Problem statement:
Go through the data underneath and report how many lines hold the string "مورینیو", giving only the number.
■ ■ ■ ■ ■ ■ ■
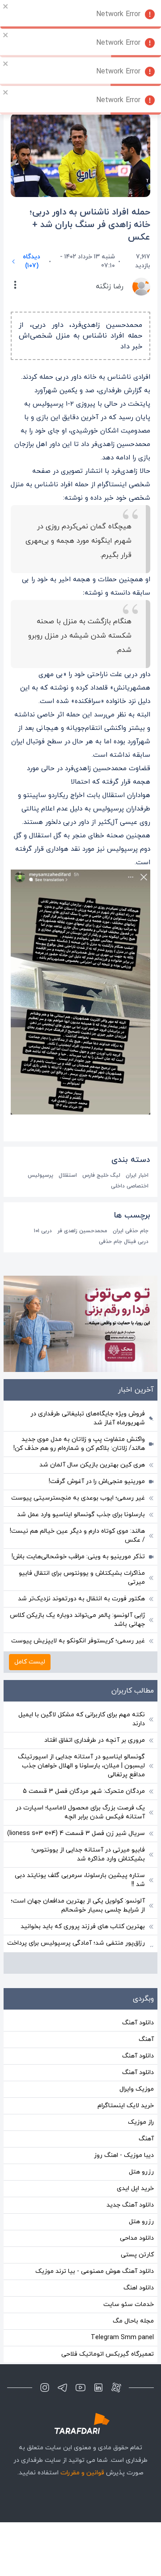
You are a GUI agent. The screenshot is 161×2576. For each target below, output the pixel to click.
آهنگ (146, 2039)
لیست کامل (29, 1662)
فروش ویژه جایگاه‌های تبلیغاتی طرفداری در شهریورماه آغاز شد (87, 1418)
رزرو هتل (141, 2172)
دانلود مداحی (137, 2238)
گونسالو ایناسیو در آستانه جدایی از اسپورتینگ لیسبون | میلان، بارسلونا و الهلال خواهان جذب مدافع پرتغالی (81, 1766)
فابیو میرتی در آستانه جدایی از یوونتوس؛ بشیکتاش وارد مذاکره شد (88, 1854)
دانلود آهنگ (138, 2023)
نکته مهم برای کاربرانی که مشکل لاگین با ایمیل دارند (81, 1719)
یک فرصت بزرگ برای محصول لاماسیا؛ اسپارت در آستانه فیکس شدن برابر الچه (80, 1812)
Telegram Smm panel (122, 2337)
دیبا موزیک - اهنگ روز (124, 2155)
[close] (6, 6)
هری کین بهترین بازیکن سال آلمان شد (92, 1465)
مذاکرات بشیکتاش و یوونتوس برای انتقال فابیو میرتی (82, 1577)
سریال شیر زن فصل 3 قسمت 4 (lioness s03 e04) (76, 1833)
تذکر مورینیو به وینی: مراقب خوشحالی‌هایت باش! (78, 1556)
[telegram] (62, 2387)
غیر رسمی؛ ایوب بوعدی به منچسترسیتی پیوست (78, 1498)
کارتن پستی (137, 2254)
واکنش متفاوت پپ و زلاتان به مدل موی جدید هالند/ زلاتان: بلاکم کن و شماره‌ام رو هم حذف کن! (79, 1444)
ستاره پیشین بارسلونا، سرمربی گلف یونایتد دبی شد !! (80, 1880)
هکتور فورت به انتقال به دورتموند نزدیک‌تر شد (81, 1598)
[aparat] (116, 2387)
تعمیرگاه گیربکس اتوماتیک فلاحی (107, 2354)
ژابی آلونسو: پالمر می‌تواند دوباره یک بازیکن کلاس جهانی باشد (77, 1620)
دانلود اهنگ (138, 2288)
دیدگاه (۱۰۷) (31, 261)
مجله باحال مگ (133, 2321)
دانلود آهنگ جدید (130, 2205)
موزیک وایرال (136, 2089)
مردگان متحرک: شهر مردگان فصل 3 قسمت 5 (84, 1791)
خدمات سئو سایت (128, 2304)
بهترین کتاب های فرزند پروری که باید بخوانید (83, 1926)
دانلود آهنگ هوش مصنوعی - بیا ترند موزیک (94, 2271)
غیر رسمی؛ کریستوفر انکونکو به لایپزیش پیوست (78, 1641)
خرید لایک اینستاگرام (125, 2105)
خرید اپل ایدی (135, 2188)
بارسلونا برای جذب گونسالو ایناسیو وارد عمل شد (81, 1514)
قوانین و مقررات (82, 2473)
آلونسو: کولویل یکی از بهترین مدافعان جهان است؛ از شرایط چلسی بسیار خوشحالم (78, 1905)
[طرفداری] (80, 2423)
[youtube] (80, 2387)
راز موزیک (141, 2122)
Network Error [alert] (118, 14)
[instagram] (44, 2387)
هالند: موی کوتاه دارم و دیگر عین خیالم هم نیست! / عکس (77, 1535)
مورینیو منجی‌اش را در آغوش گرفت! (97, 1481)
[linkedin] (98, 2387)
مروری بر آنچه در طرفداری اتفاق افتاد (94, 1740)
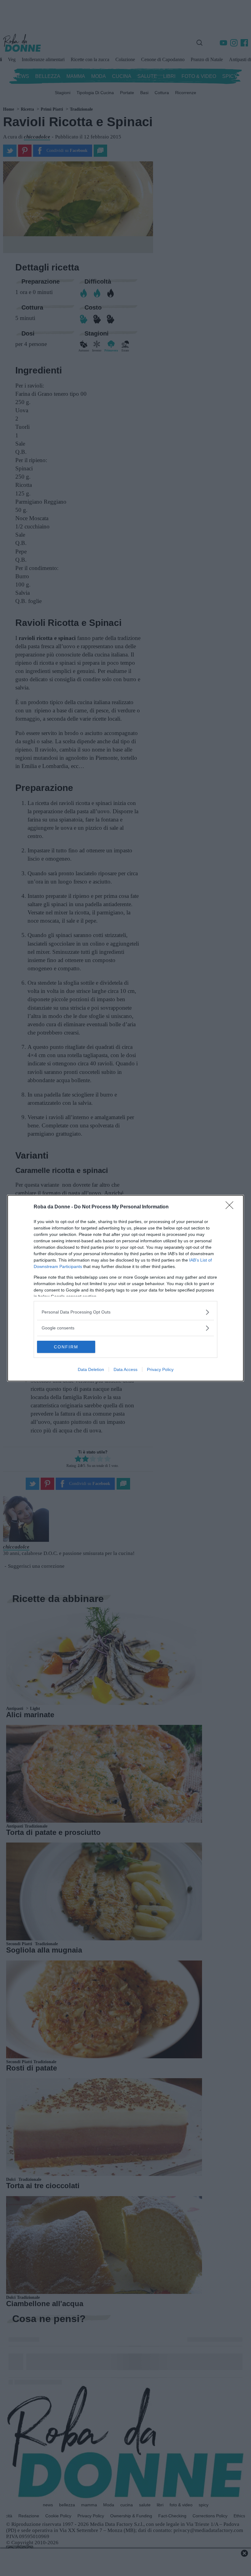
■ ■ ■ ■ ■ ■ ■
Finished exercise:
2